Mais demain, si Renault entre dans le capital d’AB Volvo, qui est la société mère du groupe Volvo, il y aura dans ce groupe une filiale Renault V.I. et une filiale Mack, comme il y a déjà une filiale camions et bien d’autres sociétés car AB Volvo est un grand groupe diversifié. En prenant 20 % de son capital en échange de RVI, Renault n’a pas vocation à en être le manager. Nous serons, d’une part, le partenaire associé au développement d’AB Volvo en général et au métier du poids lourd en particulier, dont je pense qu’il aura un bel avenir. D’autre part, nous serons les garants de l’accord Renault-Volvo pour veiller à une totale équité de traitement à l’égard des personnels appartenant aux trois filiales productrices de camions : RVI, Mack et Volvo.

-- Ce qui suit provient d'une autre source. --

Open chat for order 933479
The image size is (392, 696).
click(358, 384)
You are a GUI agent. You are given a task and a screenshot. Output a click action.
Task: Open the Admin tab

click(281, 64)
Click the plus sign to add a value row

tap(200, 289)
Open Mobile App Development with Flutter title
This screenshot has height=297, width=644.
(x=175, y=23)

Si les raisons de fond qui nous ont conduits à intégrer RVI et Mack au groupe Volvo ne sont pas différentes de celles qui provoquent les concentrations dans l’automobile – atteindre des volumes de production élevés et bâtir un groupe multimarques capable de s’imposer dans un marché mondial – en revanche, notre stratégie opérationnelle dans le camion est différente de celle menée dans l’automobile, dans la mesure où Renault n’assumera pas directement la conduite des opérations dans ce secteur.
Certains ont pensé – à tort – que cet accord avec Volvo avait pour objet de nous désengager du secteur des camions. En réalité, c’est l’inverse, car avec 20 % du capital d’AB Volvo et le statut d’actionnaire de référence, nous aurons les moyens d’exercer véritablement une position de partenaire d’un des plus grands producteurs mondiaux de camions.
Construire et consolider
Pour résumer ce panorama de la stratégie de développement de Renault et de sa stratégie de déploiement des marques, je soulignerai que Nissan et Renault sont deux marques mondiales : en conséquence, pour nos clients, il faut que ce soit deux marques très différentes et surtout concurrentes, sur les mêmes territoires. Il n’y a pas d’écart de prix ou de qualité entre une Nissan et une Renault : il y a une perception et une conception de l’automobile différentes, avec une culture différente.
En revanche, pour Dacia et Samsung, il s’agit d’autre chose : ces marques opèrent sur des marchés où Renault et Nissan ne sont pas des acteurs majeurs. En Corée, les ventes annuelles de Renault culminent à… quelques centaines de véhicules ! Dans les pays en développement, certaines personnes aisées pourront s’acheter des Renault, mais la plupart des gens achèteront des voitures moins chères, comme la voiture à 5 000 euros, donc une Dacia. Ainsi, Dacia et Samsung nous permettent d’être présents sur des marchés où nous ne pouvons pas réaliser de bons scores avec nos marques mondiales.
Nous avons le goût de l’exploit : en témoignent nos six titres mondiaux en Formule 1, et un retour programmé en 2002 avec une écurie aux couleurs de Renault, à la fois constructeur de monoplaces et motoriste. Mais je pense que, maintenant, nous avons établi des points d’ancrage suffisamment nombreux dans le monde. Pour l’avenir, il s’agit donc de construire là où nous avons » planté nos drapeaux « .
Nous avons eu raison d’aller en Corée, mais il faut maintenant transformer Samsung en une affaire rentable. C’était bien d’aller en Roumanie mais il faut redresser et mettre à niveau Dacia. Nous avons investi massivement au Brésil, mais il faut y gagner de l’argent… Les jalons sont posés, il faut désormais construire et – plutôt que de chercher à étendre encore davantage notre territoire – nous allons y consacrer toutes nos forces en fondant notre développement sur l’innovation, mise au service d’une croissance rentable.